Almost every day since the coronavirus outbreak, I have felt sick in some way. My throat has been itchy and warm, or the inside of my nose fiery and blue. Sometimes my brain pulsates, my sinuses explode with a fluorescent sneeze, or my stomach twists like a rag being wrung.

When I was sick last December, I would wake up from a nap and feel my lungs aching. Normally my organs work without my thinking about them, freeing my mind to wander here and there, dream of this, worry about that. My body was telling me, “Pay attention to me. Remember me.” 

We think of sickness as a sub-optimal state, but when we are attending to our bodies, we are no longer taking long strange journeys with our minds. When we are quiet in bed, all the pretenses fall away, leaving something simple and precious.

When world leaders and movie stars and princes get infected by this virus, I feel a tenderness toward humanity. These once intimidating highflyers suddenly seem like people who could be in my backyard for a grill-out, chatting with me about the kids and this crazy world and what happens when you die.
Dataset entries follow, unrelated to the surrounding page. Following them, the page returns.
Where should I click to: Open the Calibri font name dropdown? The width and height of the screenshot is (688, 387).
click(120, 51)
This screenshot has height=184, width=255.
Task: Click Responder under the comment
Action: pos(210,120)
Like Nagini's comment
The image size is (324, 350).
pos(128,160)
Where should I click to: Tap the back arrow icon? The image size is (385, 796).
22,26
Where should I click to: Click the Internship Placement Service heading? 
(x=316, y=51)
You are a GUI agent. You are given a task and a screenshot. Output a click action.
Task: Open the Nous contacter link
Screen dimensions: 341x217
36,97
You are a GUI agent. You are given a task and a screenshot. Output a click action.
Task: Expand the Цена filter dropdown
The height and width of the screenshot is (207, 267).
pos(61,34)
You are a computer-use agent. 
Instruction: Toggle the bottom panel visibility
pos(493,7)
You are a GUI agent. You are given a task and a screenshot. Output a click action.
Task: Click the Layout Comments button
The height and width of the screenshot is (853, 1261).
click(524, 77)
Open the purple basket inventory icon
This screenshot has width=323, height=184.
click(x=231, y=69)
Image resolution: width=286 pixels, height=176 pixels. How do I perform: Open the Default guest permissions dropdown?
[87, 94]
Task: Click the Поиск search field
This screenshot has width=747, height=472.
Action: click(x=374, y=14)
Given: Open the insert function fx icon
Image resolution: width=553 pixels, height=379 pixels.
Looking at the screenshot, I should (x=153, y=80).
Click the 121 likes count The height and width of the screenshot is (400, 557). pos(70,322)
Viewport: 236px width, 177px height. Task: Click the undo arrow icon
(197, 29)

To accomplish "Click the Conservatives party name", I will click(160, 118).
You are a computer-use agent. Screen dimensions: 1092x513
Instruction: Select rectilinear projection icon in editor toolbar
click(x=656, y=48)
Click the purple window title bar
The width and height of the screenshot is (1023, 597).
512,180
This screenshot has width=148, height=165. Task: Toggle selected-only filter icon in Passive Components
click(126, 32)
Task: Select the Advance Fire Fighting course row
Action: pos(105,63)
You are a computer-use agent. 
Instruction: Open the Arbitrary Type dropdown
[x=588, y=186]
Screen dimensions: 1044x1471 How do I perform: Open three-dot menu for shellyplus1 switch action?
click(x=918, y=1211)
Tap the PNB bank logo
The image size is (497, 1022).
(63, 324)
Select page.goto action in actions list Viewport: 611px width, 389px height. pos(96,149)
When we are healthy, the subtle sensations in the body mostly go unnoticed. The relative stillness and self-sufficiency of the body seem to tell us to go – do – strive.

Sickness can be an opening to the soul. When I am ill, I am no longer the person I want people to see, but the person I was before I knew my name. Being sick temporarily breaks down the constructions that separate me from everyone and everything. 

Maybe that’s why it feels like coming home.